There's plenty of Cruelest Month in here if I were to look for it. Like "Where's Waldo". Day 67 & I don't know what I weigh but I'd like it a lot if my foot healed.

4 comments:

laura said...

I read this post all the way through without thinking about it and by the time I got to the end I felt so relaxed...this post has a lot going on, but it's the most peaceful accepting post you've written in a long tome...or at least, that's how it strikes me.

Laura N said...

I agree with the previous Laura-- in the midst of the foot injury & disruption to your normal routine, you sound at peace. Maybe it's just a touch of peace here & there, but it's showing. & looks good on you.

Sleeker reflections are such a joy. So glad your diligence was rewarded with that.

The rain was here yesterday. It was torrential. Today the sun is shining again, at last.

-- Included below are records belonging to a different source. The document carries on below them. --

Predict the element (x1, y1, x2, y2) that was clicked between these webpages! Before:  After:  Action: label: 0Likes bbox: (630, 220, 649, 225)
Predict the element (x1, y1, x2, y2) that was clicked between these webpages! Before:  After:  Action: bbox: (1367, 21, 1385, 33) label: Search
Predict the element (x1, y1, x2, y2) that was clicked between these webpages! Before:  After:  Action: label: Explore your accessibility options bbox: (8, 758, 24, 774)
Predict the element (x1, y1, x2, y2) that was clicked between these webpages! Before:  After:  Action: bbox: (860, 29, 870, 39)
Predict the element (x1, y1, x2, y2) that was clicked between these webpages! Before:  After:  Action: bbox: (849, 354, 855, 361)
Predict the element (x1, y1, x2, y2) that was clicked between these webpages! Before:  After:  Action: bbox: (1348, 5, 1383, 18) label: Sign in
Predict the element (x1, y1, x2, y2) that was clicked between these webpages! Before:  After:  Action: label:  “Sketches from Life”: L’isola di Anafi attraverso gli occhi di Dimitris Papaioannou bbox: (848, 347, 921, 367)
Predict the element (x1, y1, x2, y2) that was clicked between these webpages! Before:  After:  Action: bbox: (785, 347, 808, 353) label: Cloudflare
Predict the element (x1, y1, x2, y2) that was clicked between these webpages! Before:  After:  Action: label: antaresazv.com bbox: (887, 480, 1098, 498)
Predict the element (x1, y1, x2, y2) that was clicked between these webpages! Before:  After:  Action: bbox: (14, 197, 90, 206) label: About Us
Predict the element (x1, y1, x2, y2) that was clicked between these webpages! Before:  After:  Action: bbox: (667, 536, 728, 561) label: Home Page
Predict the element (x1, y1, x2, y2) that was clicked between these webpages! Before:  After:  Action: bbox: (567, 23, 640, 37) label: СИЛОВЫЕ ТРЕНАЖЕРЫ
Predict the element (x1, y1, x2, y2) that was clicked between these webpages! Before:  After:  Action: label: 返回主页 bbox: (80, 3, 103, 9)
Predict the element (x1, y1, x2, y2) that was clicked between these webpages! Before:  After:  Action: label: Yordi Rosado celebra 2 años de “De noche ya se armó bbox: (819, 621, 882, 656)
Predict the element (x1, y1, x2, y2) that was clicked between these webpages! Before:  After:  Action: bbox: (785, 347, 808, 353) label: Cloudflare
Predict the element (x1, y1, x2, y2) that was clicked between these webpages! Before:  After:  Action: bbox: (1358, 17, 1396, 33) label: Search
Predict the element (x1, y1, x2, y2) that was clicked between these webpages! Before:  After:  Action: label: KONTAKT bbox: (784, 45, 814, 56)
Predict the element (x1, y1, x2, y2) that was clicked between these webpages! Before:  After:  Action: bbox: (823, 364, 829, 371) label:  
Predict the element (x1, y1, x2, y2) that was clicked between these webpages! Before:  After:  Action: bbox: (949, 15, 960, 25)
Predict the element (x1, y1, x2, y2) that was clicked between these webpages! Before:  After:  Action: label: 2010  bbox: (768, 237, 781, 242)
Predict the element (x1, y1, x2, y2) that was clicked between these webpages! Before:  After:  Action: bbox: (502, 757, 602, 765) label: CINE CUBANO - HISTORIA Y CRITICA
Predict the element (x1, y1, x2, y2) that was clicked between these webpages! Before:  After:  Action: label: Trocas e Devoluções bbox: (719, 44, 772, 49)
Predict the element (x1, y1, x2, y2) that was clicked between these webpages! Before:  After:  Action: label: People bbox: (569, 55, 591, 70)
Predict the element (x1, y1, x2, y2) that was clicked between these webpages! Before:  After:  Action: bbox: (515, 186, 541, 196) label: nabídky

April is over in 10 days... we're almost there. Here's to a healing, productive week, Frances!

Anonymous said...

Patt J:
A different spin on the "friends with sisters" thing: I have four sisters and I love them all. But I find such warmth and strength in my friendships with women my sisters have never met! It's a completely different dimension to be close to someone to whom you are not related. I love my sisters. I love my friends. Rarely do the twain meet, so to speak. Don't give up on friends with sisters. We can't help it!
:)

Anonymous said...

The friends with sisters hypothesis has gotten me thinking. Counting. Hmmm. In some ways I think I would have been better prepared for adult friendships with other women if I'd had a sister or two. (I have only one younger brother.) There is something about me that seems to signal "competitive" to women I become close to over time. I don't see myself that way at all, but I realize I need to acknowledge that others might. I never had to share my parents with a sister, and it may have spoiled me. Now, I find that my most rewarding friendships with women are mostly conducted online, even if I know the women "IRL". The distance helps. Yet it leaves me a bit lonely IRL.

Well, blah blah blah -- enough about me; thanks for bringing this up!